Yes it will be more expensive, so what?

A couple of years ago I attended a sustainable public procurement conference and asked one of the speakers about the tradeoffs adding more sustainable objectives to procurement would entail. In short, there are no free lunches and as such - on aggregate and at scale - this is likely to mean either higher prices or lower quality for whatever was being bought. His reply took me aback: "Yes, it will be more expensive, so what? So what?"

I do not think my question warranted such a response, but it did highlight two significant points. First, finally there was some recognition by its proponents that adding more sustainability into public procurement incurs on tradeoffs. That was a departure from my previous engagements with colleagues in the field. Second that such considerations on efficiency and efficacy were, well, beneath their station and that the ends justified the means.

There is an evident problem with this position. Increased prices on anything the state buys means either less money going around for the remainder of state activities or higher taxes. Furthermore, if you do not care about efficiency when buying then the market will absolutely fleece you at any opportunity, compounding the previous problem. That was my thinking at the time. From then on I have reflected further on the implications of such world view, fueled perhaps by reading Tirole's pieces on this topic.

The sustainability agenda implies a paradigm shift between how we did things until now and how their proponents want us to do in the future. Any transition based on paradigm shifts will always face resistance: someone is prone to lose out or at least think they might lose out since costs will be borne by someone (even if the total cost didn't change, who bears it does). Paradoxically then, the more efficient you are in the transition the less resistance you are likely to face because you are imposing the minimum cost possible on anyone affected by it. Now there are other ways to go around this by directly compensating those affected by the transition, which, once more, means the more efficient you are the less costs there are to compensate.

This lack of foresight from proponents of the sustainability agenda is now coming home to roost. All those surveys asking people if they support the transition are very nice and dandy but worthless since they do not tell exactly how much that would cost the respondent. If it is a public good paid by someone else, of course respondents support it! But this smokescreen can take you only so far and at some point those costs do start to be felt. And that's where we've arrived in the second half of 2023 and now in 2024.

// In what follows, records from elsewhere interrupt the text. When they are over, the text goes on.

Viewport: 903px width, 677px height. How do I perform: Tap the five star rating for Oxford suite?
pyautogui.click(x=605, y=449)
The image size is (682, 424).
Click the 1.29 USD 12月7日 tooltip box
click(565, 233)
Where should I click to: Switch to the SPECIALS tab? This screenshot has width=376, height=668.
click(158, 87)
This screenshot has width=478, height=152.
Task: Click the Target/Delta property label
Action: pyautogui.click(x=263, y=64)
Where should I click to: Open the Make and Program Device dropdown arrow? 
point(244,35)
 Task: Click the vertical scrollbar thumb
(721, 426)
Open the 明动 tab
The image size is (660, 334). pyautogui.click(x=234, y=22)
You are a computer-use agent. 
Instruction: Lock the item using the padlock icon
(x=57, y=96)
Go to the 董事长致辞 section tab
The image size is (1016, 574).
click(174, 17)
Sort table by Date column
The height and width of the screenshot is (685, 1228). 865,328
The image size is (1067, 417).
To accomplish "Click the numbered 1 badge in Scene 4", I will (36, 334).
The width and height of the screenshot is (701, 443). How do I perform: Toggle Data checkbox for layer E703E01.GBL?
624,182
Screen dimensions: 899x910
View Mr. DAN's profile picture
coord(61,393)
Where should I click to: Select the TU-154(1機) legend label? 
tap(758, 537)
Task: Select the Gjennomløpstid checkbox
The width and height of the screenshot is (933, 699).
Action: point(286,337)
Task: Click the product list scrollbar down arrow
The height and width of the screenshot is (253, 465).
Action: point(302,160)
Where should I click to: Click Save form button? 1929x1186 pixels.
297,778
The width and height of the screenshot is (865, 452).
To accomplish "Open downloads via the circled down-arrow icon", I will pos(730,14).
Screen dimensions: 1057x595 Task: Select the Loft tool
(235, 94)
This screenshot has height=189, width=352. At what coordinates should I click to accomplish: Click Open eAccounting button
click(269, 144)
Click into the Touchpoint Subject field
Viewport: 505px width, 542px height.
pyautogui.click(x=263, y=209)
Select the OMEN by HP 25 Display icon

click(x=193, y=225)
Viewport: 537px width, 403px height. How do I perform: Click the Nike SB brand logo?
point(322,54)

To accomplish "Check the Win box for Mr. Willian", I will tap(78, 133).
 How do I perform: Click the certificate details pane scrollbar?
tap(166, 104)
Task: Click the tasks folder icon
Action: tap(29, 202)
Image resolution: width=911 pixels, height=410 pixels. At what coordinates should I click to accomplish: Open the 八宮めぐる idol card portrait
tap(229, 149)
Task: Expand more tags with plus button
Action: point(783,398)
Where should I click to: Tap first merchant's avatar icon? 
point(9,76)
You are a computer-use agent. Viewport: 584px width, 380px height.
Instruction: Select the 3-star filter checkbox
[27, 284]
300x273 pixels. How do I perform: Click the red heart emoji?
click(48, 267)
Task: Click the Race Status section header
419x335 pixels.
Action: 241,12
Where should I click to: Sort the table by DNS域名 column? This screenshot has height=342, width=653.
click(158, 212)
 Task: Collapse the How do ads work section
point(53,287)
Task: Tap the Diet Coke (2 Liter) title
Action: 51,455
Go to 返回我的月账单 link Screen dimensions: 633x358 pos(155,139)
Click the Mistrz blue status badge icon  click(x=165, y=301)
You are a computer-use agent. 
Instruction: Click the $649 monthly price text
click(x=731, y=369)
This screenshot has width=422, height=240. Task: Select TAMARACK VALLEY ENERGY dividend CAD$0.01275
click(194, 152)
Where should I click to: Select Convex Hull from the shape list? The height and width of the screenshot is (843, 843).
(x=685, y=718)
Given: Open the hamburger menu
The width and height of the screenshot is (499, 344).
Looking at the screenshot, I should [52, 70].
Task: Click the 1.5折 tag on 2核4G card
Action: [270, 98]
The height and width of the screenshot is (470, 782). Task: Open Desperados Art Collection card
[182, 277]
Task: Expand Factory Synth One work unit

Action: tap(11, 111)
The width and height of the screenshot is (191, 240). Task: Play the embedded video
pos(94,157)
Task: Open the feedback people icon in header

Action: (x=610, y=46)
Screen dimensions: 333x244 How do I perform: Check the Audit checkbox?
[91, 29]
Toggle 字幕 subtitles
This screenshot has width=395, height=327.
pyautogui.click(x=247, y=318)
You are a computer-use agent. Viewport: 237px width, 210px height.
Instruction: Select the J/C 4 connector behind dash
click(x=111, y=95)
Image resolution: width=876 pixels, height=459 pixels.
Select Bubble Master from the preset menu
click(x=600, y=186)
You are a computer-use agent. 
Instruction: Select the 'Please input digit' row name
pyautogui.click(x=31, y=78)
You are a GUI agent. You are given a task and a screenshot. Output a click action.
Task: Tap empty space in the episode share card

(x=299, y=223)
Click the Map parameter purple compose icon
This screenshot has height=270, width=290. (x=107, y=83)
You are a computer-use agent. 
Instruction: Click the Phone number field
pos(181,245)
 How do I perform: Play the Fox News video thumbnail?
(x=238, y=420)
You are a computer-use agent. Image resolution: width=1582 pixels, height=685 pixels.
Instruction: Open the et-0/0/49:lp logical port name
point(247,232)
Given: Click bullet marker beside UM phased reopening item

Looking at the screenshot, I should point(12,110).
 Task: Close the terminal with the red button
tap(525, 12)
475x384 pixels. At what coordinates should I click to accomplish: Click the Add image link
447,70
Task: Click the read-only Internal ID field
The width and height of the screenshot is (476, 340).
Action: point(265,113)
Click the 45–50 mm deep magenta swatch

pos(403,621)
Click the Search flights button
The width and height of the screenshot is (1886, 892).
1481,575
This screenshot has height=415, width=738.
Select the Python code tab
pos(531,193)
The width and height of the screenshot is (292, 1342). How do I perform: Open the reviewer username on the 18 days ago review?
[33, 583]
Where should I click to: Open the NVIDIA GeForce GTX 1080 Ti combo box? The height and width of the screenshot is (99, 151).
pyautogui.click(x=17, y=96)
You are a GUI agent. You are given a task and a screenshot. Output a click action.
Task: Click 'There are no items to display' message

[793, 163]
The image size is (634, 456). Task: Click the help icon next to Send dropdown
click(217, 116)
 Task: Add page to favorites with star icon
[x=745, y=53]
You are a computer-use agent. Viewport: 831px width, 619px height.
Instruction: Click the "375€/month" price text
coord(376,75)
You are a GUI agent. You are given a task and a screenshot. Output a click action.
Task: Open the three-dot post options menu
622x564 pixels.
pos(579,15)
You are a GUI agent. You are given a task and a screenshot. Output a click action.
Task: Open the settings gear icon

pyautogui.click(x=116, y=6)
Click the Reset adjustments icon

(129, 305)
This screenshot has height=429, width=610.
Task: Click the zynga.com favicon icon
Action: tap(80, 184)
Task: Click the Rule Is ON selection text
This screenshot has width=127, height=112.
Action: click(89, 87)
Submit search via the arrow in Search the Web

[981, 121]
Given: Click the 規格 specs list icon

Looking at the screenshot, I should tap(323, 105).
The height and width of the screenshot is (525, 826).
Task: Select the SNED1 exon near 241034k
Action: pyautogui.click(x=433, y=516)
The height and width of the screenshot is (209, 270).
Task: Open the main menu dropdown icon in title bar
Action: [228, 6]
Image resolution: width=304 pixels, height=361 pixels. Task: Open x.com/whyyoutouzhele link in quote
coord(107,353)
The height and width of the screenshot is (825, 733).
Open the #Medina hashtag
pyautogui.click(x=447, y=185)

Did the protests from farmers in the Netherlands, Germany, Spain or Portugal come from nowhere? No, of course not. They were predictable and as those sustainability costs start to creep in it was only a question of time until this would happen.

And it is not just farmers, Germany is apparently moving to kill off the Corporate Sustainability Due Diligence Directive right at the final hurdle. At the very least it has been kicked into the long grass.

Is the scrapping in the UK to the 'boiler tax' that was evidently passed by suppliers to consumers unexpected? No, because no one wants to pick that tab up. Worse, it seems that even the fines for missing on heat pump targets are to be dropped as well.

Will you be surprised if far right parties in the EU do well in June on the back of a green agenda backlash? Perhaps you shouldn't.

I'm well aware the examples I picked up upon are from outside the real of public procurement, but the point holds: ignore efficiency at your peril. Yes, even the peril of being able to achieve your stated policy goals. It is not a magic bullet but it is certainly a cheap(er) one.